Stored records:
*** Begin section ***

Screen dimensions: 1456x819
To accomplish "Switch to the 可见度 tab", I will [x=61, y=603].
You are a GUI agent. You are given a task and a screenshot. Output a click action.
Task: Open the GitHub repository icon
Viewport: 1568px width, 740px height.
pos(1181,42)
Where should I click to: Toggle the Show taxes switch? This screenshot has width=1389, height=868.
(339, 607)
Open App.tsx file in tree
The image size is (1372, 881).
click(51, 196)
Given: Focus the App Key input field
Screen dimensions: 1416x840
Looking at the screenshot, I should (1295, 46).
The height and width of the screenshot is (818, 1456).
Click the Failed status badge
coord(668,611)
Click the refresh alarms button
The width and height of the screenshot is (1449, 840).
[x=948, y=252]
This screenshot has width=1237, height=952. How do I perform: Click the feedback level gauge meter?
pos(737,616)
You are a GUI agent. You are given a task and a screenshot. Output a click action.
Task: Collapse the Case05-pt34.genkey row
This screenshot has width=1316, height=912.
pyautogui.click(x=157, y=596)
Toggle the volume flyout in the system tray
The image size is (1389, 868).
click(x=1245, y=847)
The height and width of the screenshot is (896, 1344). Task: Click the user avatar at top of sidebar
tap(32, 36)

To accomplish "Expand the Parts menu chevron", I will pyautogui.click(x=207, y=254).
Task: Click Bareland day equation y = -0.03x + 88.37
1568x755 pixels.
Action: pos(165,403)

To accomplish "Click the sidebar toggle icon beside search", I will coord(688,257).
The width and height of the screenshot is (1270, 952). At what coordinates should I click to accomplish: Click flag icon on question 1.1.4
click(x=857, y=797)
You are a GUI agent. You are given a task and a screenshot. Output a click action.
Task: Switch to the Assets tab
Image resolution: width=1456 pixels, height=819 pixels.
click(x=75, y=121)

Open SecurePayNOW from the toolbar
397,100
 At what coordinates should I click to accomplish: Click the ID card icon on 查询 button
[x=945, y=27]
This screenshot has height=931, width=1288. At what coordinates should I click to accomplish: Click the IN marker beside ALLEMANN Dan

*** End section ***

WHAT THIS TASK INVOLVES: Nothing in the records should differ from the original when you retype them.

FINISHED EXERCISE:
Screen dimensions: 1456x819
To accomplish "Switch to the 可见度 tab", I will [x=61, y=603].
You are a GUI agent. You are given a task and a screenshot. Output a click action.
Task: Open the GitHub repository icon
Viewport: 1568px width, 740px height.
pos(1181,42)
Where should I click to: Toggle the Show taxes switch? This screenshot has width=1389, height=868.
(339, 607)
Open App.tsx file in tree
The image size is (1372, 881).
click(51, 196)
Given: Focus the App Key input field
Screen dimensions: 1416x840
Looking at the screenshot, I should (1295, 46).
The height and width of the screenshot is (818, 1456).
Click the Failed status badge
coord(668,611)
Click the refresh alarms button
The width and height of the screenshot is (1449, 840).
[x=948, y=252]
This screenshot has width=1237, height=952. How do I perform: Click the feedback level gauge meter?
pos(737,616)
You are a GUI agent. You are given a task and a screenshot. Output a click action.
Task: Collapse the Case05-pt34.genkey row
This screenshot has width=1316, height=912.
pyautogui.click(x=157, y=596)
Toggle the volume flyout in the system tray
The image size is (1389, 868).
click(x=1245, y=847)
The height and width of the screenshot is (896, 1344). Task: Click the user avatar at top of sidebar
tap(32, 36)

To accomplish "Expand the Parts menu chevron", I will pyautogui.click(x=207, y=254).
Task: Click Bareland day equation y = -0.03x + 88.37
1568x755 pixels.
Action: pos(165,403)

To accomplish "Click the sidebar toggle icon beside search", I will coord(688,257).
The width and height of the screenshot is (1270, 952). At what coordinates should I click to accomplish: Click flag icon on question 1.1.4
click(x=857, y=797)
You are a GUI agent. You are given a task and a screenshot. Output a click action.
Task: Switch to the Assets tab
Image resolution: width=1456 pixels, height=819 pixels.
click(x=75, y=121)

Open SecurePayNOW from the toolbar
397,100
 At what coordinates should I click to accomplish: Click the ID card icon on 查询 button
[x=945, y=27]
This screenshot has height=931, width=1288. At what coordinates should I click to accomplish: Click the IN marker beside ALLEMANN Dan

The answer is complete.